How to sort Umlaute in Java correctly?

Jens Goldhammer
fme DevOps Stories
Published in
3 min readNov 6, 2018

Have you ever had to sort Strings in Java, e.g. to show documents and files by name in a lexigraphical order in the user interface to the user? I had a similar requirement in a current project.

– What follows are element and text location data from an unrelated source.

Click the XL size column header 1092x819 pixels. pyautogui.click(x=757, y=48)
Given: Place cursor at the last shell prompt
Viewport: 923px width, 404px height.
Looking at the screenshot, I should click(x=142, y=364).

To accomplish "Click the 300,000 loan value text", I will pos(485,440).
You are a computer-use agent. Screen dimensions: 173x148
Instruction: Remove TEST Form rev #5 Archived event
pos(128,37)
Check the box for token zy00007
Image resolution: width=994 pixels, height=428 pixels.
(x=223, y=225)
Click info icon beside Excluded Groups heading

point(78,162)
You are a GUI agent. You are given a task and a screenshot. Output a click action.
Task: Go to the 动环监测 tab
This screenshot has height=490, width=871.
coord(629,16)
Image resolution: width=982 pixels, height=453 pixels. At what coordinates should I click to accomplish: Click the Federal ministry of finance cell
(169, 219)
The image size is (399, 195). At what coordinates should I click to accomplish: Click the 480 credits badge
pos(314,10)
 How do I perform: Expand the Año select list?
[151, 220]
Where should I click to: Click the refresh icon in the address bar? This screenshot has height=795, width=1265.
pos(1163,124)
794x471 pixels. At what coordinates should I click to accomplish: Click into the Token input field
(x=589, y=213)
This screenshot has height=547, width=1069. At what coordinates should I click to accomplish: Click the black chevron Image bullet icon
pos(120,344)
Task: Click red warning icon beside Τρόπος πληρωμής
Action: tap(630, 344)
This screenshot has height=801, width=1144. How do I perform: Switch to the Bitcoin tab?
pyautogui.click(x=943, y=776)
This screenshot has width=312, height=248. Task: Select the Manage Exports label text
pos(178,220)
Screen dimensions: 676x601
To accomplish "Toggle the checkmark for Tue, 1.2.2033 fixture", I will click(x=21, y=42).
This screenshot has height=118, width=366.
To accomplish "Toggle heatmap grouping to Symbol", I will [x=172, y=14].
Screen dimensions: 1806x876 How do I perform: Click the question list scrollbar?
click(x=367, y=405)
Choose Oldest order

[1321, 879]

Imagine, we have following list of strings:

List<String> names = Lists.newArrayList( "1 Introduction", "Adele", "1.2 Sorting in Java", "1. unbelievable point", "andere", "anders", "zone", "zippy", "Ändern", "1.1 motiviation", "ängstlich");

String-based sorting

The first step was to implement a sort based on the collections class with method sort. I think, everybody knows that…

@Test
public void stringSorting() {
Collections.sort(names);
}

The result is the following:

1 Introduction
1. unbelievable point
1.1 motiviation
1.2 Sorting in Java
Adele
zone
andere
anders
zippy
Ändern
ängstlich

The problem is that the String class does not know language characteristics.

advantages / disadvantages

  • number sorting is correct
  • german Umlaute are not recognized correctly
  • no case sensitive sorting

Collator sorting

A colleague told me about the collator class in Java2 which should recognise language characteristics. It implements the comparator interface, so you can use it very easily. So I tried it with the german based collator:

@Test
public void collatorSorting() {
Collections.sort(names,Collator.getInstance(Locale.GERMAN));
}

The result is the following:

1.1 motiviation
1.2 Sorting in Java
1. unbelievable point
1 Introduction
Adele
andere
Ändern
anders
ängstlich
zippy
zone

advantages / disadvantages:

  • German Umlaute are recognized
  • case insensitive sorting
  • number sorting is not the way you would expect

Rule based Collator sorting

Ok, the simple collator sorting was just ok except of the numbers. So I searched in the documentation and found out that there is a rule based collator implementation in Java which can be extended with your own sorting rules! How sweet is that? I only had to make the collator clear that a space is smaller than a point, so that “1 Introduction” will be sorted before “1.1 Motivation”… I just played around for half an hour and the result is that:

// my own rules!
private static final String EXT_RULES = "< ' ' < '.'"+
"<0<1<2<3<4<5<6<7<8<9<a,A<b,B<c,C<d,D<ð,Ð<e,E<f,F<g,G<h,H<i,I<j"+
",J<k,K<l,L<m,M<n,N<o,O<p,P<q,Q<r,R<s, S & SS,ß<t,T& TH, Þ &TH,"+
"þ <u,U<v,V<w,W<x,X<y,Y<z,Z&AE,Æ&AE,æ&OE,Œ&OE,œ";

@Test
public void extendedCollatorSorting() throws ParseException {
RuleBasedCollator germanCollator = (RuleBasedCollator)
Collator.getInstance(Locale.GERMAN);

RuleBasedCollator extGermanCollator = new RuleBasedCollator(
germanCollator.getRules() + EXT_RULES);

Collections.sort(names, extGermanCollator);
}

So you have to the create a normal german collator, take the complete german normal rules (germanCollator.getRules()) and combine the rules with our own rules (EXT_RULES ) into a new collator which can be used to sort the strings.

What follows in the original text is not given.